Nobody knows for sure, and Cassell emphasizes that the question deserves study, but she suspects today's children will grow up similarly attuned to the virtual nature of our device-dwelling digital sidekicks—and, by extension, the context in which they do or do not need to be polite. Kids excel, she says, at dividing the world into categories. As long as they continue to separate humans from machines, she says, there's no need to worry. "Because isn’t that actually what we want children to learn—not that everything that has a voice should be thanked, but that people have feelings?"

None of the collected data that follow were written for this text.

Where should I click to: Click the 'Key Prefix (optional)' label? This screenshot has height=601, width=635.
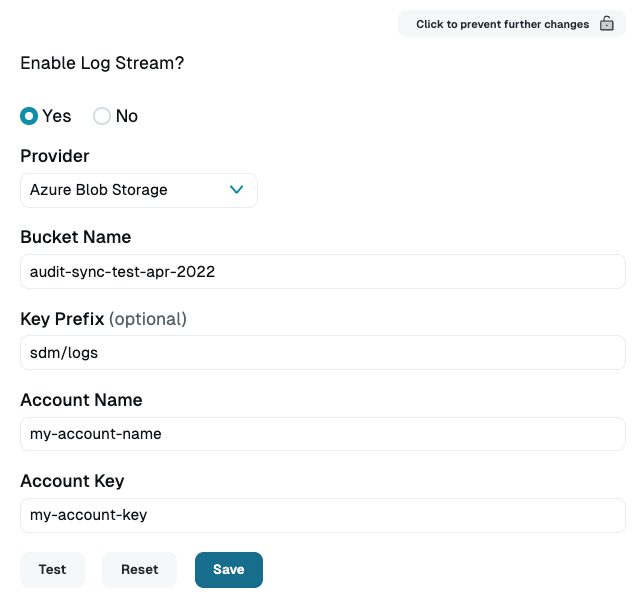click(103, 319)
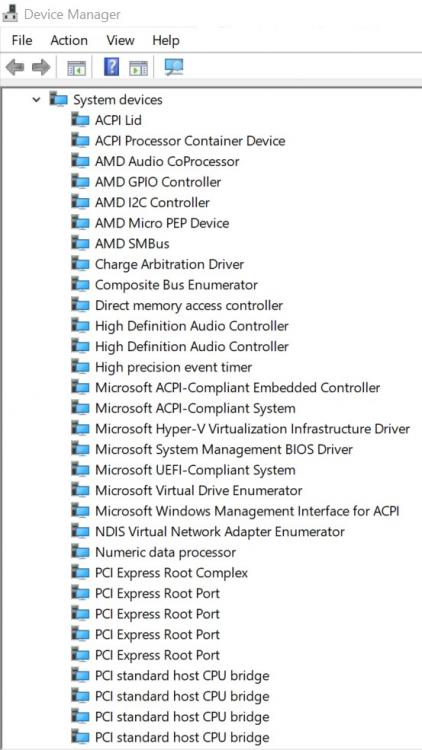Click the Forward arrow toolbar icon
Screen dimensions: 422x750
[41, 67]
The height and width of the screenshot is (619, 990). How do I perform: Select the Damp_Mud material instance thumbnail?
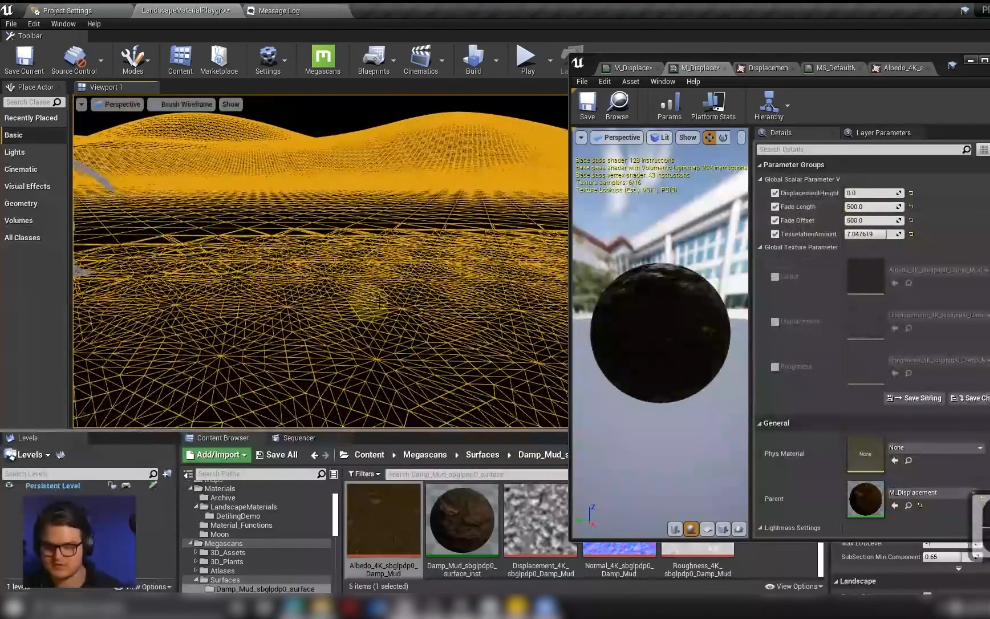point(462,518)
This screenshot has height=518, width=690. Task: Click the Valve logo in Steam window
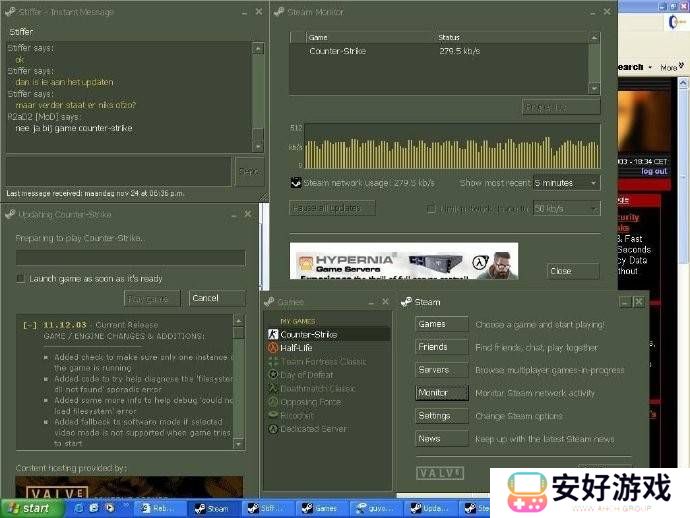[439, 473]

Point taken. But what about Duplex, I ask, Google's new human-sounding, phone calling AI? Well, Cassell says, that complicates matters. When you can't tell if a voice belongs to a human or a machine, she says, perhaps it's best to assume you're talking to a person, to avoid hurting a human's feelings. But the real issue there isn't politeness, it's disclosure; artificial intelligences should be designed to identify themselves as such.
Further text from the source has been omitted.